# Hunting License Question



## strawboss (Sep 7, 2009)

I hope this is the right area for this question.

This will be my first year hunting more than just squirrel since moving to Michigan. I will be hunting squirrel, deer, and spring turkey. Sorry if this seems crazy but in Mississippi, I just bought a sportsman license, for 35 dollars, every year that covered everything except waterfowl stamps and salt water. I know I need a small game license. What is a combo license for deer? What is a legal buck in Michigan?

Thanks for any help


----------



## troutfoever (Jan 7, 2008)

A combo license can be used in archery and/or firearm/muzzleloader. The tag that states restricted is for a doe in the archery season or a buck with 4 or more antler points on one side during archery or rifle season. A legal buck to take is considered a spike horn with antler points more than 3 inches in length that can be used towards the other part of combo license


----------



## bigcountrysg (Oct 9, 2006)

strawboss said:


> I hope this is the right area for this question.
> 
> This will be my first year hunting more than just squirrel since moving to Michigan. I will be hunting squirrel, deer, and spring turkey. Sorry if this seems crazy but in Mississippi, I just bought a sportsman license, for 35 dollars, every year that covered everything except waterfowl stamps and salt water. I know I need a small game license. What is a combo license for deer? What is a legal buck in Michigan?
> 
> Thanks for any help


For what you are wanting to hunt. You will need the following
Small game license=15
Deer license=15 
Turkey License= I don't know never got one.

Now the Combo Deer license is for those that hunt archery season and firearms season. You will get two tags. Both are good for bucks but there is a clause. One tag is good for a doe or buck of any size.
The other tag is good for a buck with 3 points or more. 

Small game license covers you for, rabbit, squirrell, fox, coyote, raccoon, pheasant, grouse, and other animals that fall under small game. It is valid from March 31st to March 31st. 

Now I would recommend you go to www.mi.gov/dnr and read up on all this stuff as well. Become famillar with our laws. I would also suggest taking a hunter safety course for the state of Michigan.


----------



## Chuck (Sep 24, 2000)

http://www.michigan.gov/dnr/0,1607,7-153-10363_10856_10905---,00.html

This link should be able to answer most of your questions. 

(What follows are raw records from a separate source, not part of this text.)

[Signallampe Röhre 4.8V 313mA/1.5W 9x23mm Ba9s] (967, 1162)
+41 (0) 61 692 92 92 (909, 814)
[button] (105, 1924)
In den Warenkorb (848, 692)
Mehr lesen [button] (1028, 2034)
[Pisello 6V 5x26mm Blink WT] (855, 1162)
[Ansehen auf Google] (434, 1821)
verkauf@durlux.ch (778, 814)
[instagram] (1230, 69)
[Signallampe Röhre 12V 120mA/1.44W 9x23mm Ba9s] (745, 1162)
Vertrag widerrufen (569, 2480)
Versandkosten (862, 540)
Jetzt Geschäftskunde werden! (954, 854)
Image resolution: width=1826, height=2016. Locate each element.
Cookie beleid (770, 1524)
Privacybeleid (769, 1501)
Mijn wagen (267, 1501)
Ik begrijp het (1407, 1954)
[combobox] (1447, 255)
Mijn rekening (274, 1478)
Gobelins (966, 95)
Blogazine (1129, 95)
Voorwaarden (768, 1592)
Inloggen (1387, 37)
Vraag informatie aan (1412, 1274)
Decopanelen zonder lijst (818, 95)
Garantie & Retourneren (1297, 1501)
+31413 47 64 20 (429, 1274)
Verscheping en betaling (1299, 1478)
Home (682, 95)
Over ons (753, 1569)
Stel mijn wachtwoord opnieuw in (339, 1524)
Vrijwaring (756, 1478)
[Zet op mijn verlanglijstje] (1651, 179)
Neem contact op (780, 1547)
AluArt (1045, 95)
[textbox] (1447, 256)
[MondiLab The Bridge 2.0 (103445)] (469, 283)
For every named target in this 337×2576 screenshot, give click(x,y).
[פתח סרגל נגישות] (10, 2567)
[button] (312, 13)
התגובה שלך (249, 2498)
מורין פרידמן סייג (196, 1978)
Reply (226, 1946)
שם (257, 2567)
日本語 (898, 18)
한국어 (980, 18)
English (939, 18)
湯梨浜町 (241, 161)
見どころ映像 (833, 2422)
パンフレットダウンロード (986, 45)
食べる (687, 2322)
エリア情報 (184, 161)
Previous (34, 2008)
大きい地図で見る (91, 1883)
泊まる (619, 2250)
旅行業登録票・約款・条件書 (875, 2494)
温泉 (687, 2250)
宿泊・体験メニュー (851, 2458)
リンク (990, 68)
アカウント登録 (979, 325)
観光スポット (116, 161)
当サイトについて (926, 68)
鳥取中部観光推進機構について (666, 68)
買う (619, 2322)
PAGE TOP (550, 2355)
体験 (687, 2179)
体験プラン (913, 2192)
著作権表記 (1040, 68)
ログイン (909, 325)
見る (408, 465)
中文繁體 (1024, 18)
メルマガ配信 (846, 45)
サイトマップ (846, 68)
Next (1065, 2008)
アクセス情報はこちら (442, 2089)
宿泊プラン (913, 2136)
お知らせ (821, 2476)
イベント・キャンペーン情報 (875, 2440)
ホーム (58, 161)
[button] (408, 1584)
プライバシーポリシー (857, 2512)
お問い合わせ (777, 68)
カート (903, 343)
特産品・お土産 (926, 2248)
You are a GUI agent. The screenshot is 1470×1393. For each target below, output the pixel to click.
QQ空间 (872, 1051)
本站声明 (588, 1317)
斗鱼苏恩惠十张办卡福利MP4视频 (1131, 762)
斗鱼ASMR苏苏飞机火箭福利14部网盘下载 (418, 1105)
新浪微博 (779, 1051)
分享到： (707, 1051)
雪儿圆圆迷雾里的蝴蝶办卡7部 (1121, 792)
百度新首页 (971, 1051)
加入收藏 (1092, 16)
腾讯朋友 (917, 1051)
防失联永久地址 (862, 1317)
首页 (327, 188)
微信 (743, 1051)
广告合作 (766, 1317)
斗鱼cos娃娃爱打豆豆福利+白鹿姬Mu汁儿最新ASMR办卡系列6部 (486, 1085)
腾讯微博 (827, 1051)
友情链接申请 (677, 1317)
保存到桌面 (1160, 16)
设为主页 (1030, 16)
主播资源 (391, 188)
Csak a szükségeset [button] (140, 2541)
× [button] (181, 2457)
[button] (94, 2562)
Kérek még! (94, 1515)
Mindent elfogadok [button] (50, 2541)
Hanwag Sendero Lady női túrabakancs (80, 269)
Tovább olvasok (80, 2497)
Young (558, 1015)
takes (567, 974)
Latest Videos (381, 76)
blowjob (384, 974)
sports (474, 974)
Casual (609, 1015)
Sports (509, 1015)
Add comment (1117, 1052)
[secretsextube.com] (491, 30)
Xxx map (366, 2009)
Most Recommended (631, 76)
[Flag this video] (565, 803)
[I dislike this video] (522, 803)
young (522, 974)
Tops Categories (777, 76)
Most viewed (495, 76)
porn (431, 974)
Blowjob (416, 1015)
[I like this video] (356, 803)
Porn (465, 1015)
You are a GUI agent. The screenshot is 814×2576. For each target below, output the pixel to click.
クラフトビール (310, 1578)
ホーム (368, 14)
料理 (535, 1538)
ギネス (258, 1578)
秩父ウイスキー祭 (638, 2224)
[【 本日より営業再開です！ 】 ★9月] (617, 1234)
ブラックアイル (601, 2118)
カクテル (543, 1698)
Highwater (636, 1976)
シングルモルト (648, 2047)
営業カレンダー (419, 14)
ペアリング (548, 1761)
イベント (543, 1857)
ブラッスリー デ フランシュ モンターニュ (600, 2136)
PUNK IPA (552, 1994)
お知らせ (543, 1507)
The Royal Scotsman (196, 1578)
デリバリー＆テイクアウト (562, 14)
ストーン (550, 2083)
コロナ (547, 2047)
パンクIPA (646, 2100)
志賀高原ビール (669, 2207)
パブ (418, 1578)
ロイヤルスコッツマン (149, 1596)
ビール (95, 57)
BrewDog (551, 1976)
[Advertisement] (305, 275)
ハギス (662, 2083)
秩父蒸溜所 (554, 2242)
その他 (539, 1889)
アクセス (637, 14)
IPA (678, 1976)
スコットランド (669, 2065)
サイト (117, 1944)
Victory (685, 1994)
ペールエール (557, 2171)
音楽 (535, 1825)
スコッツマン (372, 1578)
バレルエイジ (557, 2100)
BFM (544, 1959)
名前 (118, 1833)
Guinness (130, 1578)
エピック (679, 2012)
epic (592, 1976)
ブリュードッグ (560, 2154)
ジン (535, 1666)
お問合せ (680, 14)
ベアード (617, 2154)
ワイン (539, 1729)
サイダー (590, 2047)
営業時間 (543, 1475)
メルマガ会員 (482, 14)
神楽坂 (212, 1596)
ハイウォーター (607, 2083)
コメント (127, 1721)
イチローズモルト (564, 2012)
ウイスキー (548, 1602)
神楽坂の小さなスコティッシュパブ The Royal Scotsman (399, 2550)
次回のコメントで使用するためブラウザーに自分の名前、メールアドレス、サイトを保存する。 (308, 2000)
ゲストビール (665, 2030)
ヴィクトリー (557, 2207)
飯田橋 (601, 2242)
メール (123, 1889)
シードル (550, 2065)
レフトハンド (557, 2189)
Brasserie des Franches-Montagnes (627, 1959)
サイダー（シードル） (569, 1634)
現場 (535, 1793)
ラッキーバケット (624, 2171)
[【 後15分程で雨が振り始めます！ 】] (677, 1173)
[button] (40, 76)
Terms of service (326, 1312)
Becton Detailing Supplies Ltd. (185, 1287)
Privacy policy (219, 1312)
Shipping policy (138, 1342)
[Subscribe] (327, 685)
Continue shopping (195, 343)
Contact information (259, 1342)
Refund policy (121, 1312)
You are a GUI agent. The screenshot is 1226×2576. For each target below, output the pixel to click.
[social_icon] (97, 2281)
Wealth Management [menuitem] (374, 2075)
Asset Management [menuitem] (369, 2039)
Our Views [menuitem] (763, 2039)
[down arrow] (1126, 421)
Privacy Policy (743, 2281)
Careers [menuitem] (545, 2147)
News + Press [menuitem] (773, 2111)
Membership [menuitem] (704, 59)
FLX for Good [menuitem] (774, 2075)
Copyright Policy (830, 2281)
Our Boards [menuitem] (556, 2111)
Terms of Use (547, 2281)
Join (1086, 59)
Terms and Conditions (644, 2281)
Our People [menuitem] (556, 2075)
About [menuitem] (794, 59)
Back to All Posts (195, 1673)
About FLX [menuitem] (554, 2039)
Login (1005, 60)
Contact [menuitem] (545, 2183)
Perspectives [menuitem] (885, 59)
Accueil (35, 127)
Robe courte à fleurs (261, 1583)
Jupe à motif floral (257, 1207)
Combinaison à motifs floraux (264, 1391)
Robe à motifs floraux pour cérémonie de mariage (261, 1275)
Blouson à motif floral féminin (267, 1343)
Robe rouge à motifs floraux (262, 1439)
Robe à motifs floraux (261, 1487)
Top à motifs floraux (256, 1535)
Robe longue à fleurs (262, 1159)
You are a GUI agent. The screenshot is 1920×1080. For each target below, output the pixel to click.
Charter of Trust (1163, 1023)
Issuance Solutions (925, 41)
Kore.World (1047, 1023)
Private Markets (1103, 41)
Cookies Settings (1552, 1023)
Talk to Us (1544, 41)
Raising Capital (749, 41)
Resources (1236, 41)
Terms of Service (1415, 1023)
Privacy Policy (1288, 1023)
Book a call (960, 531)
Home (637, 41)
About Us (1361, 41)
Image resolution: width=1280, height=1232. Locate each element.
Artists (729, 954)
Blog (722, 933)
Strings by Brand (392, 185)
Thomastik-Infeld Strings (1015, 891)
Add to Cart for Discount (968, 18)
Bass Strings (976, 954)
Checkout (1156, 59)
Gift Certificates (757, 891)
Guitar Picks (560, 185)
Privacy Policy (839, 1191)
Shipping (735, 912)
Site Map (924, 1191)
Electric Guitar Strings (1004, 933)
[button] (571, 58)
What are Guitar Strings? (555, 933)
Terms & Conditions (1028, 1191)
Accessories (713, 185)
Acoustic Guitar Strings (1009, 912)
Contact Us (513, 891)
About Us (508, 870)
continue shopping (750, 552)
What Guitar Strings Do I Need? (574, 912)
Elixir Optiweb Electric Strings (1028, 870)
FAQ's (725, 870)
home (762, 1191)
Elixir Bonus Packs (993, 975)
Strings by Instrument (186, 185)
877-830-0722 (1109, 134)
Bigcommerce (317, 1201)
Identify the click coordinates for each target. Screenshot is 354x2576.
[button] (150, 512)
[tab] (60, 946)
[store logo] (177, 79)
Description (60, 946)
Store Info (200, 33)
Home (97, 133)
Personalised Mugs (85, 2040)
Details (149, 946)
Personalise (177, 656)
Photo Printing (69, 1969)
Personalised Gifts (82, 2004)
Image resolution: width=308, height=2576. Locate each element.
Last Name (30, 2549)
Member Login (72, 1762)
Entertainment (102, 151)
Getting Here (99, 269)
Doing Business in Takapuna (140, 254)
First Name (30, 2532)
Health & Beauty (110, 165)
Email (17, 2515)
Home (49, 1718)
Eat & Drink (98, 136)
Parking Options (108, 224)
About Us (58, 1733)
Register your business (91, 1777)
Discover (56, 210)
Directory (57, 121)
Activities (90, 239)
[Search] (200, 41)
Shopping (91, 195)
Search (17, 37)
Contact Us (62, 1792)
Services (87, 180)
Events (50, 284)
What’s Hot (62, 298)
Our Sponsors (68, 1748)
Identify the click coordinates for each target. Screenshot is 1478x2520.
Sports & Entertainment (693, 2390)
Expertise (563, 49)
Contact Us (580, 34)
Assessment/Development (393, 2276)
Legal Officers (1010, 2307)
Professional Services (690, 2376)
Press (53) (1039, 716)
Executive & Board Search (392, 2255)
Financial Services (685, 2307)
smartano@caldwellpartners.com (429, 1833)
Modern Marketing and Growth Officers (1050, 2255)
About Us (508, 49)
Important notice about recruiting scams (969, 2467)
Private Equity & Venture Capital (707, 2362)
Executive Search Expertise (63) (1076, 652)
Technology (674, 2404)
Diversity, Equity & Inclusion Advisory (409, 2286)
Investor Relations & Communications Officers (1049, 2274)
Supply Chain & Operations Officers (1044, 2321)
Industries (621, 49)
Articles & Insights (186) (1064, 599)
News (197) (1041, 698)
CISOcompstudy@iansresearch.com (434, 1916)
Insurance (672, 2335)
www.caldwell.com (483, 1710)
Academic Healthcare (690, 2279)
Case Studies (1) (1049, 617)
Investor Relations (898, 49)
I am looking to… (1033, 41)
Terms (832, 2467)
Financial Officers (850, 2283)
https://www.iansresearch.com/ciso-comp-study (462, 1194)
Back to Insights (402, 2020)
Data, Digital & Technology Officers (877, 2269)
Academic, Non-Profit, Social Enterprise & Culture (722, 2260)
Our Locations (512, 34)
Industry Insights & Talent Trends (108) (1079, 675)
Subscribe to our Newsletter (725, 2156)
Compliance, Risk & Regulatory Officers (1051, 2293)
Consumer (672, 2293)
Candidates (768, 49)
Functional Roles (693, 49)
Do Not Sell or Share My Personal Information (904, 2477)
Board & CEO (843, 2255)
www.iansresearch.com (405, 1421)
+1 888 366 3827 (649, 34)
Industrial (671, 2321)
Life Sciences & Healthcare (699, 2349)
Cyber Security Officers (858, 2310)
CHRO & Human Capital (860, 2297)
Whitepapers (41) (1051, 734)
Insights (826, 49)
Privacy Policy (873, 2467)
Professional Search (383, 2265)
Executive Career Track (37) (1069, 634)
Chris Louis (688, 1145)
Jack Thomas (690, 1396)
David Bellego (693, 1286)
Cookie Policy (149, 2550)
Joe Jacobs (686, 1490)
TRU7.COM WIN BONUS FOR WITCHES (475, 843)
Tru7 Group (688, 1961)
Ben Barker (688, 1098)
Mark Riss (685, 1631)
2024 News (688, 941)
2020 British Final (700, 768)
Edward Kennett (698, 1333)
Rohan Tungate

Look for FAQ section and the link for current hunting guide. You might also want to look at the antlerless guide.


----------



## brdhntr (Oct 1, 2003)

bigcountrysg said:


> Now the Combo Deer license is for those that hunt archery season and firearms season. You will get two tags. Both are good for bucks but there is a clause. One tag is good for a doe or buck of any size.
> The other tag is good for a buck with 3 points or more.


No, the combo tag is for anyone that wants the option to take two antlered bucks, regardless of weapon used. It is good for two bucks, one restricted to 4 pts or more on one side with either bow, or firearm, or one each. In addition, those using archery gear may take two does with the combo tag. 

Direct from the MDNR:

Residents and nonresidents are entitled to purchase only one license with two kill tags (regular and restricted) for use during any firearm deer hunting season (regular firearm and muzzleloading) or archery seasons. A hunter can use both kill tags in the firearm seasons, both in the archery season or one in each season. Youths 10 and 11 are restricted to archery-only hunting. 
The regular combination kill tag can be used in the archery seasons to tag either an antlered or antlerless deer. The regular combination kill tag can be used in the firearm seasons to tag a legal (3 inches or longer antler) antlered deer of any size except for those areas with exceptions note under Antler Restriction Regulations 

The restricted combination kill tag can be used in the archery seasons to tag an antlerless deer or it can be used to tag an antlered deer during either the archery or firearms seasons if the antlered deer has at least one antler with four or more antler points each one inch or longer. It is unlawful to use this tag on a smaller antlered deer regardless of the season or area in which it was taken. The restricted combination kill tag cannot be used to tag an antlerless deer during the firearm or muzzleloading seasons.


----------



## Whit1 (Apr 27, 2001)

brdhntr said:


> No, the combo tag is for anyone that wants the option to take two antlered bucks, regardless of weapon used. It is good for two bucks, one restricted to 4 pts or more on one side with either bow, or firearm, or one each. In addition, those using archery gear may take two does with the combo tag.
> 
> Direct from the MDNR:
> 
> ...


 
That would be correct. Anyone,, whether they use archery equipment only, firearms only, or both may purchase a combo deer tag and the restrictions are as stated above.


----------



## Wildwood_Deckers (Sep 9, 2005)

bigcountrysg said:


> For what you are wanting to hunt. You will need the following
> Small game license=15
> Deer license=15
> Turkey License= I don't know never got one.
> ...


The small game license does not cover raccoon, they would fall under the fur harvesters license...

Clyde


----------



## strawboss (Sep 7, 2009)

Thanks for all the responses, I just found this website and it is great. I see the suggestion to take the hunters safety course. Would my Tennessee certification be good?


----------



## Whit1 (Apr 27, 2001)

strawboss said:


> Thanks for all the responses, I just found this website and it is great. I see the suggestion to take the hunters safety course. Would my Tennessee certification be good?


Ask that question in the Law forum. There is a DNR CO who moderates that piece of MS.


----------